Linux Tenochtitlan 2.6.15-gentoo-r1 #1 SMP PREEMPT Tue Apr 4 18:24:15 CDT 2006 i686 Intel(R) Pentium(R) M processor 1.70GHz GNU/Linux

Tenochtitlan neoriddle #
```

What can I do?

Thanks.

----------

## tabascoz

Hi, post the model of your network card. 

Have you compiled the driver as module or built in ?

----------

## NeoRiddle

hardware data:

```
Tenochtitlan neoriddle # lspci

00:00.0 Host bridge: Intel Corporation 82852/82855 GM/GME/PM/GMV Processor to I/O Controller (rev 02)

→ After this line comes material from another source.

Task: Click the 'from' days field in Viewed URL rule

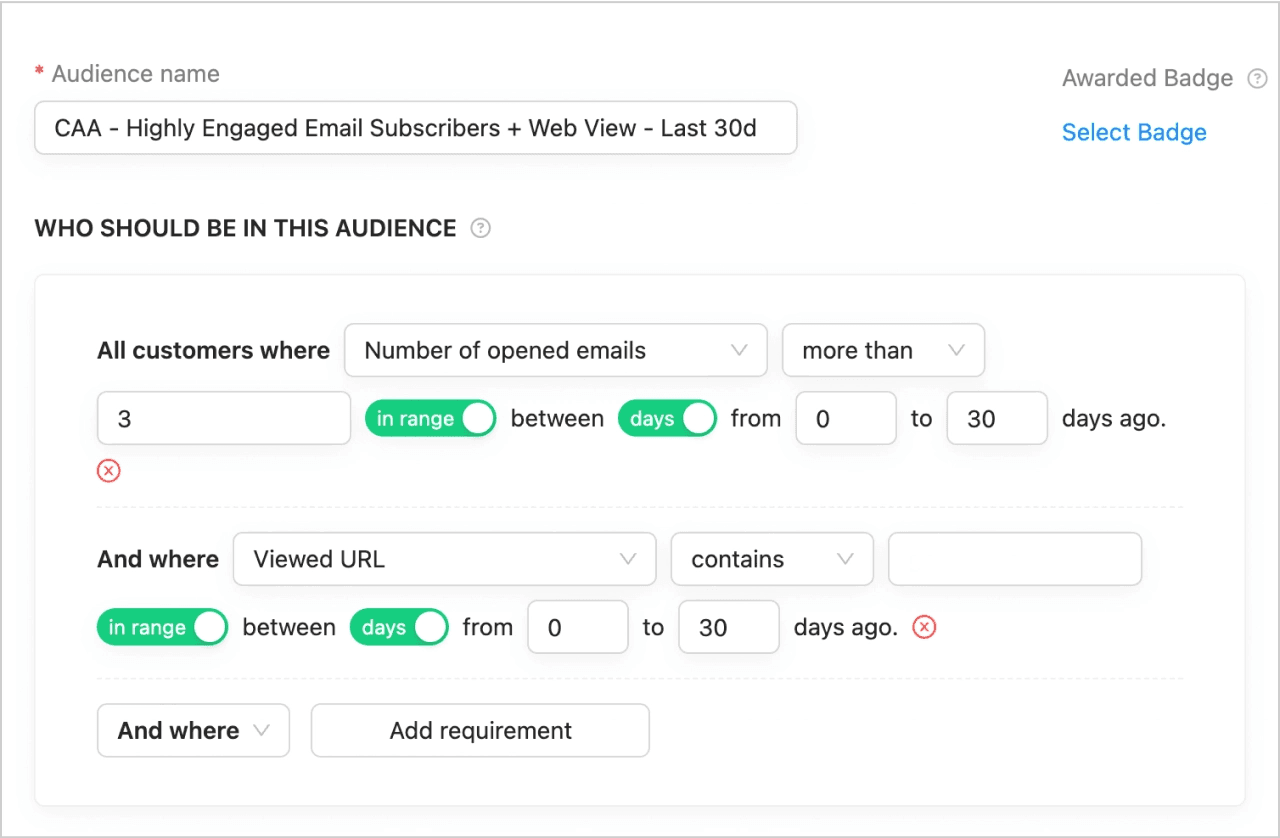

00:00.1 System peripheral: Intel Corporation 82852/82855 GM/GME/PM/GMV Processor to I/O Controller (rev 02)

00:00.3 System peripheral: Intel Corporation 82852/82855 GM/GME/PM/GMV Processor to I/O Controller (rev 02)

00:02.0 VGA compatible controller: Intel Corporation 82852/855GM Integrated Graphics Device (rev 02)

00:02.1 Display controller: Intel Corporation 82852/855GM Integrated Graphics Device (rev 02)

00:1d.0 USB Controller: Intel Corporation 82801DB/DBL/DBM (ICH4/ICH4-L/ICH4-M) USB UHCI Controller #1 (rev 03)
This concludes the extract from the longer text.